**EXERCISE DESCRIPTION**
The line containing "CONTACTO (1187, 42)" and every line after it through the end of the records: return those exactly, and nothing more.
--- START ---
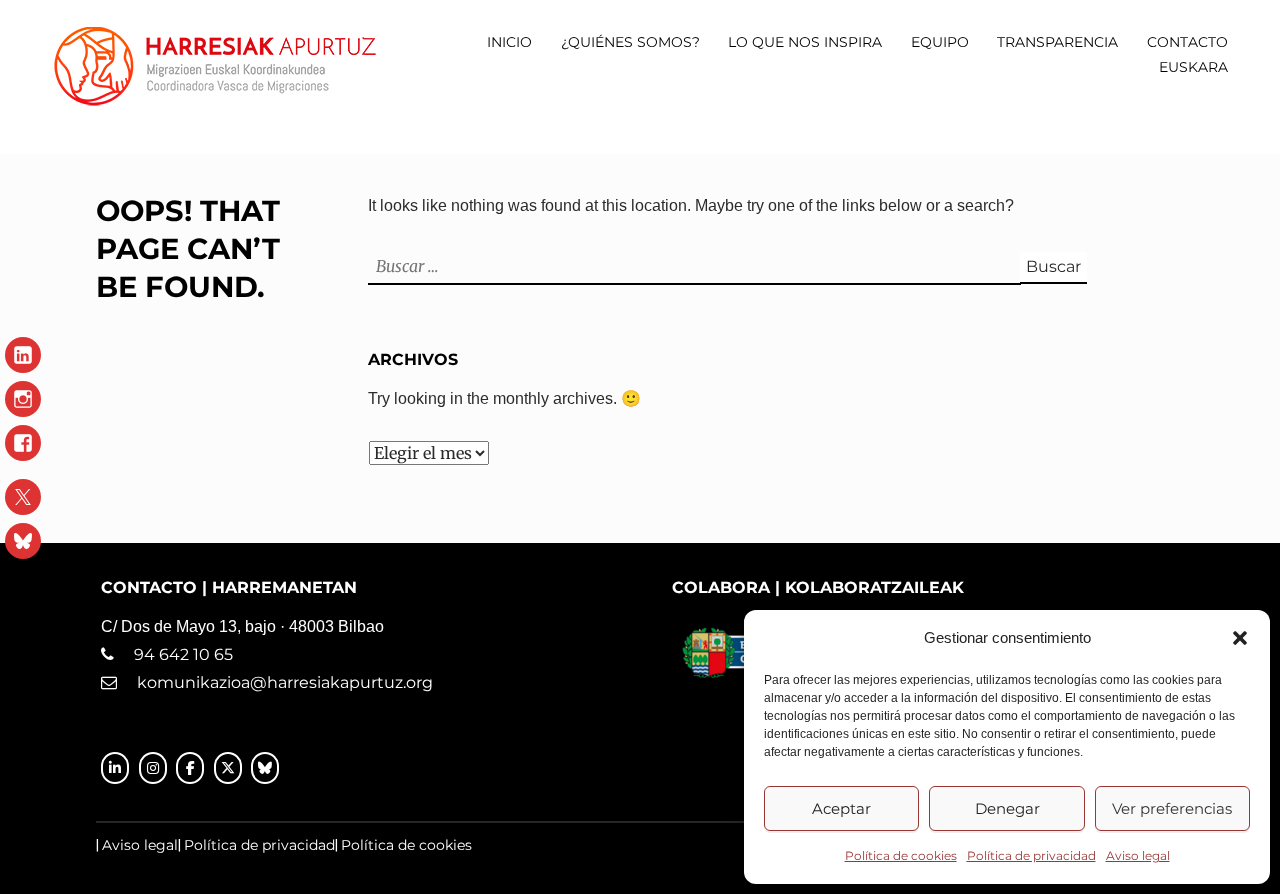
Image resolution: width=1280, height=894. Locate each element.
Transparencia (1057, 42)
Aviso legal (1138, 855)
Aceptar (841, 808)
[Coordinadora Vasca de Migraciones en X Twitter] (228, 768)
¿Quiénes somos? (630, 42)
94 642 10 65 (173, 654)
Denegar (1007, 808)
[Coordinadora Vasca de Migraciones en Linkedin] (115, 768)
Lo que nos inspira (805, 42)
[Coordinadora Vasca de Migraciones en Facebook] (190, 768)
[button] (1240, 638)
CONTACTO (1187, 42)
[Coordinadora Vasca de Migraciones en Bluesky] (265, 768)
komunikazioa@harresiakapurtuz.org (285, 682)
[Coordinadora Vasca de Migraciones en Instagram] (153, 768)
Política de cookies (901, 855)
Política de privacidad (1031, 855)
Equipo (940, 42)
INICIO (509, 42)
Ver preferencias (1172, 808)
--- END ---
**OUTPUT OF THE TASK**
CONTACTO (1187, 42)
[Coordinadora Vasca de Migraciones en Bluesky] (265, 768)
komunikazioa@harresiakapurtuz.org (285, 682)
[Coordinadora Vasca de Migraciones en Instagram] (153, 768)
Política de cookies (901, 855)
Política de privacidad (1031, 855)
Equipo (940, 42)
INICIO (509, 42)
Ver preferencias (1172, 808)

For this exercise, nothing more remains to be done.